Element and location data:
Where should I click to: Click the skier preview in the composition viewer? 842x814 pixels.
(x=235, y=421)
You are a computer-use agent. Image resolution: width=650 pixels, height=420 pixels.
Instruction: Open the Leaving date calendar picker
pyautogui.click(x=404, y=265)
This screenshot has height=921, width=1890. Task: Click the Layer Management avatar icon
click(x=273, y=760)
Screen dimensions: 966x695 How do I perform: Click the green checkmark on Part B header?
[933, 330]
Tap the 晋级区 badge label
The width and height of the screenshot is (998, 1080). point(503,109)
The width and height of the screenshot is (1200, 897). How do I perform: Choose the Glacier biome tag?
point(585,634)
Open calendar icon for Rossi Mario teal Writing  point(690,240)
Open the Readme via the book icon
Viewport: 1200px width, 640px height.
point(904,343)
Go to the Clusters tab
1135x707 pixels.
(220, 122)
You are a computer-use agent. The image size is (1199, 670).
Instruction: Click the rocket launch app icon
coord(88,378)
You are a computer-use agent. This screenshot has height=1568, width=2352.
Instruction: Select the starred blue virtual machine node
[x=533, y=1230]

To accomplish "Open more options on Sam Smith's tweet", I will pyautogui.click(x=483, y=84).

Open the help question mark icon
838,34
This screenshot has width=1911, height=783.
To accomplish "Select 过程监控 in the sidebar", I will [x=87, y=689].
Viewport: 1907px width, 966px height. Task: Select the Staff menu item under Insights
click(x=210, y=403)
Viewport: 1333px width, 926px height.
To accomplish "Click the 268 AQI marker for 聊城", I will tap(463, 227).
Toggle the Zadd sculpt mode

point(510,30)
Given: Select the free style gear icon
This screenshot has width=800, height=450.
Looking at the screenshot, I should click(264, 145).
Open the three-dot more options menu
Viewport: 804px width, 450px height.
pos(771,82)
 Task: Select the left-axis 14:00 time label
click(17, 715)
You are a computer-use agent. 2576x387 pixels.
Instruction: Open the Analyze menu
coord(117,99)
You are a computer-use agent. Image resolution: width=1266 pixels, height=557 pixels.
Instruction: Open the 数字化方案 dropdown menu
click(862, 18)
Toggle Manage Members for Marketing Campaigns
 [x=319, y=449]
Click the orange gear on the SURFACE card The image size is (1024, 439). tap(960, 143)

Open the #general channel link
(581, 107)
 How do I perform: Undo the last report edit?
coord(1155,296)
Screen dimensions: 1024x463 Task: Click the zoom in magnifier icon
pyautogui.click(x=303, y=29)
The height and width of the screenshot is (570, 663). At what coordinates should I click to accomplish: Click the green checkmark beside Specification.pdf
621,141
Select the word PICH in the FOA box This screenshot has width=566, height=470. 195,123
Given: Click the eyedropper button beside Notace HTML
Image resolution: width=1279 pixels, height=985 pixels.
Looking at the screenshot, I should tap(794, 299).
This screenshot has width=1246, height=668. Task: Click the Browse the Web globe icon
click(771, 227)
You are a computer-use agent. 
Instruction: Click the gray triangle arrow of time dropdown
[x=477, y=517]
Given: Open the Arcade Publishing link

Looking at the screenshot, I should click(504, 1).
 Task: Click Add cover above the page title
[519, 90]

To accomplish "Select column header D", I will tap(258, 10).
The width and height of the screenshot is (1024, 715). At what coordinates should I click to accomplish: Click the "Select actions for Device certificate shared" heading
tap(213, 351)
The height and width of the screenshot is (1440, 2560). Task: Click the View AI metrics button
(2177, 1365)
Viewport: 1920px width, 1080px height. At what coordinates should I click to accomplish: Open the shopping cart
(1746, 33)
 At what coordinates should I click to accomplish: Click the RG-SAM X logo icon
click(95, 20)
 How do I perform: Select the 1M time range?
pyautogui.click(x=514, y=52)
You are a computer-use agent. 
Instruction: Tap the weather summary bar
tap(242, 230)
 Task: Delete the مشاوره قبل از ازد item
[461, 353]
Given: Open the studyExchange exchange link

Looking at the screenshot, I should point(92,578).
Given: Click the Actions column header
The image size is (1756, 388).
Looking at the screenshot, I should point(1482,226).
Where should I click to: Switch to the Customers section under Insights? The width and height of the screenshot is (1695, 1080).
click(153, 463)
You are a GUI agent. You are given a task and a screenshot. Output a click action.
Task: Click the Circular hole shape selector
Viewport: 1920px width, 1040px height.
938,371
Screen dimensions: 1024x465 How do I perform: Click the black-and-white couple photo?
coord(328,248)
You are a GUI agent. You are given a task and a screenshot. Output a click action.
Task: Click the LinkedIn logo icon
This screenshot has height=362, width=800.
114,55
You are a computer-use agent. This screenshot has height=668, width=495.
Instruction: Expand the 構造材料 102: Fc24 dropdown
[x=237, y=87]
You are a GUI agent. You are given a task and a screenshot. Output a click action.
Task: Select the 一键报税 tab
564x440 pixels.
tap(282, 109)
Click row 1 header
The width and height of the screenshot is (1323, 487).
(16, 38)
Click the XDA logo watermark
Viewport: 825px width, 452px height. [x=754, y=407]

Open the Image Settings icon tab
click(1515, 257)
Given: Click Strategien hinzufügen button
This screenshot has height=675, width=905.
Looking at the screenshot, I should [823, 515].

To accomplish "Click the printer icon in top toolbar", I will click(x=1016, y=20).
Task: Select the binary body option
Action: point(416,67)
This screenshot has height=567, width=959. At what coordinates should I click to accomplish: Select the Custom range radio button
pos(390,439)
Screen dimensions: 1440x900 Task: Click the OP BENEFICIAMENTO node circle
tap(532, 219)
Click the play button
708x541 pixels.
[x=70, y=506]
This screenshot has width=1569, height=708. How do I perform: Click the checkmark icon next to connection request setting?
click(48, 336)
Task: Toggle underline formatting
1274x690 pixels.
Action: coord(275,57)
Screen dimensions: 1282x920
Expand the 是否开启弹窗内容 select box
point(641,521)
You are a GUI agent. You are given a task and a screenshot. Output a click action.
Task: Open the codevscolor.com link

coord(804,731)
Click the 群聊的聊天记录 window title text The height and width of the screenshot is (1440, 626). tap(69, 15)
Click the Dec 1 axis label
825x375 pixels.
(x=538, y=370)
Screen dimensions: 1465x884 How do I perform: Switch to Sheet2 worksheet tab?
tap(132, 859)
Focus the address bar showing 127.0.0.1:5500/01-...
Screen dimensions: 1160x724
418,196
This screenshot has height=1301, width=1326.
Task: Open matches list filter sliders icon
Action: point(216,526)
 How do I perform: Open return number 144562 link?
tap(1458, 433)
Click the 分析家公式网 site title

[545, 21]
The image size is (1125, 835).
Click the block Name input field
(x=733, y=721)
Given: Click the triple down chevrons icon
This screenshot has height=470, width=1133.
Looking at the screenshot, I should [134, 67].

Given instruction:
Please copy every one of the records above word for word, keeping each character and line break unchanged.

Result for this exercise:
Where should I click to: Click the skier preview in the composition viewer? 842x814 pixels.
(x=235, y=421)
You are a computer-use agent. Image resolution: width=650 pixels, height=420 pixels.
Instruction: Open the Leaving date calendar picker
pyautogui.click(x=404, y=265)
This screenshot has height=921, width=1890. Task: Click the Layer Management avatar icon
click(x=273, y=760)
Screen dimensions: 966x695 How do I perform: Click the green checkmark on Part B header?
[933, 330]
Tap the 晋级区 badge label
The width and height of the screenshot is (998, 1080). point(503,109)
The width and height of the screenshot is (1200, 897). How do I perform: Choose the Glacier biome tag?
point(585,634)
Open calendar icon for Rossi Mario teal Writing  point(690,240)
Open the Readme via the book icon
Viewport: 1200px width, 640px height.
point(904,343)
Go to the Clusters tab
1135x707 pixels.
(220, 122)
You are a computer-use agent. The image size is (1199, 670).
Instruction: Click the rocket launch app icon
coord(88,378)
You are a computer-use agent. This screenshot has height=1568, width=2352.
Instruction: Select the starred blue virtual machine node
[x=533, y=1230]

To accomplish "Open more options on Sam Smith's tweet", I will pyautogui.click(x=483, y=84).

Open the help question mark icon
838,34
This screenshot has width=1911, height=783.
To accomplish "Select 过程监控 in the sidebar", I will [x=87, y=689].
Viewport: 1907px width, 966px height. Task: Select the Staff menu item under Insights
click(x=210, y=403)
Viewport: 1333px width, 926px height.
To accomplish "Click the 268 AQI marker for 聊城", I will tap(463, 227).
Toggle the Zadd sculpt mode

point(510,30)
Given: Select the free style gear icon
This screenshot has width=800, height=450.
Looking at the screenshot, I should click(264, 145).
Open the three-dot more options menu
Viewport: 804px width, 450px height.
pos(771,82)
 Task: Select the left-axis 14:00 time label
click(17, 715)
You are a computer-use agent. 2576x387 pixels.
Instruction: Open the Analyze menu
coord(117,99)
You are a computer-use agent. Image resolution: width=1266 pixels, height=557 pixels.
Instruction: Open the 数字化方案 dropdown menu
click(862, 18)
Toggle Manage Members for Marketing Campaigns
 [x=319, y=449]
Click the orange gear on the SURFACE card The image size is (1024, 439). tap(960, 143)

Open the #general channel link
(581, 107)
 How do I perform: Undo the last report edit?
coord(1155,296)
Screen dimensions: 1024x463 Task: Click the zoom in magnifier icon
pyautogui.click(x=303, y=29)
The height and width of the screenshot is (570, 663). At what coordinates should I click to accomplish: Click the green checkmark beside Specification.pdf
621,141
Select the word PICH in the FOA box This screenshot has width=566, height=470. 195,123
Given: Click the eyedropper button beside Notace HTML
Image resolution: width=1279 pixels, height=985 pixels.
Looking at the screenshot, I should tap(794, 299).
This screenshot has width=1246, height=668. Task: Click the Browse the Web globe icon
click(771, 227)
You are a computer-use agent. 
Instruction: Click the gray triangle arrow of time dropdown
[x=477, y=517]
Given: Open the Arcade Publishing link

Looking at the screenshot, I should click(504, 1).
 Task: Click Add cover above the page title
[519, 90]

To accomplish "Select column header D", I will tap(258, 10).
The width and height of the screenshot is (1024, 715). At what coordinates should I click to accomplish: Click the "Select actions for Device certificate shared" heading
tap(213, 351)
The height and width of the screenshot is (1440, 2560). Task: Click the View AI metrics button
(2177, 1365)
Viewport: 1920px width, 1080px height. At what coordinates should I click to accomplish: Open the shopping cart
(1746, 33)
 At what coordinates should I click to accomplish: Click the RG-SAM X logo icon
click(95, 20)
 How do I perform: Select the 1M time range?
pyautogui.click(x=514, y=52)
You are a computer-use agent. 
Instruction: Tap the weather summary bar
tap(242, 230)
 Task: Delete the مشاوره قبل از ازد item
[461, 353]
Given: Open the studyExchange exchange link

Looking at the screenshot, I should point(92,578).
Given: Click the Actions column header
The image size is (1756, 388).
Looking at the screenshot, I should point(1482,226).
Where should I click to: Switch to the Customers section under Insights? The width and height of the screenshot is (1695, 1080).
click(153, 463)
You are a GUI agent. You are given a task and a screenshot. Output a click action.
Task: Click the Circular hole shape selector
Viewport: 1920px width, 1040px height.
938,371
Screen dimensions: 1024x465 How do I perform: Click the black-and-white couple photo?
coord(328,248)
You are a GUI agent. You are given a task and a screenshot. Output a click action.
Task: Click the LinkedIn logo icon
This screenshot has height=362, width=800.
114,55
You are a computer-use agent. This screenshot has height=668, width=495.
Instruction: Expand the 構造材料 102: Fc24 dropdown
[x=237, y=87]
You are a GUI agent. You are given a task and a screenshot. Output a click action.
Task: Select the 一键报税 tab
564x440 pixels.
tap(282, 109)
Click row 1 header
The width and height of the screenshot is (1323, 487).
(16, 38)
Click the XDA logo watermark
Viewport: 825px width, 452px height. [x=754, y=407]

Open the Image Settings icon tab
click(1515, 257)
Given: Click Strategien hinzufügen button
This screenshot has height=675, width=905.
Looking at the screenshot, I should [823, 515].

To accomplish "Click the printer icon in top toolbar", I will click(x=1016, y=20).
Task: Select the binary body option
Action: point(416,67)
This screenshot has height=567, width=959. At what coordinates should I click to accomplish: Select the Custom range radio button
pos(390,439)
Screen dimensions: 1440x900 Task: Click the OP BENEFICIAMENTO node circle
tap(532, 219)
Click the play button
708x541 pixels.
[x=70, y=506]
This screenshot has width=1569, height=708. How do I perform: Click the checkmark icon next to connection request setting?
click(48, 336)
Task: Toggle underline formatting
1274x690 pixels.
Action: coord(275,57)
Screen dimensions: 1282x920
Expand the 是否开启弹窗内容 select box
point(641,521)
You are a GUI agent. You are given a task and a screenshot. Output a click action.
Task: Open the codevscolor.com link

coord(804,731)
Click the 群聊的聊天记录 window title text The height and width of the screenshot is (1440, 626). tap(69, 15)
Click the Dec 1 axis label
825x375 pixels.
(x=538, y=370)
Screen dimensions: 1465x884 How do I perform: Switch to Sheet2 worksheet tab?
tap(132, 859)
Focus the address bar showing 127.0.0.1:5500/01-...
Screen dimensions: 1160x724
418,196
This screenshot has height=1301, width=1326.
Task: Open matches list filter sliders icon
Action: point(216,526)
 How do I perform: Open return number 144562 link?
tap(1458, 433)
Click the 分析家公式网 site title

[545, 21]
The image size is (1125, 835).
Click the block Name input field
(x=733, y=721)
Given: Click the triple down chevrons icon
This screenshot has height=470, width=1133.
Looking at the screenshot, I should [134, 67].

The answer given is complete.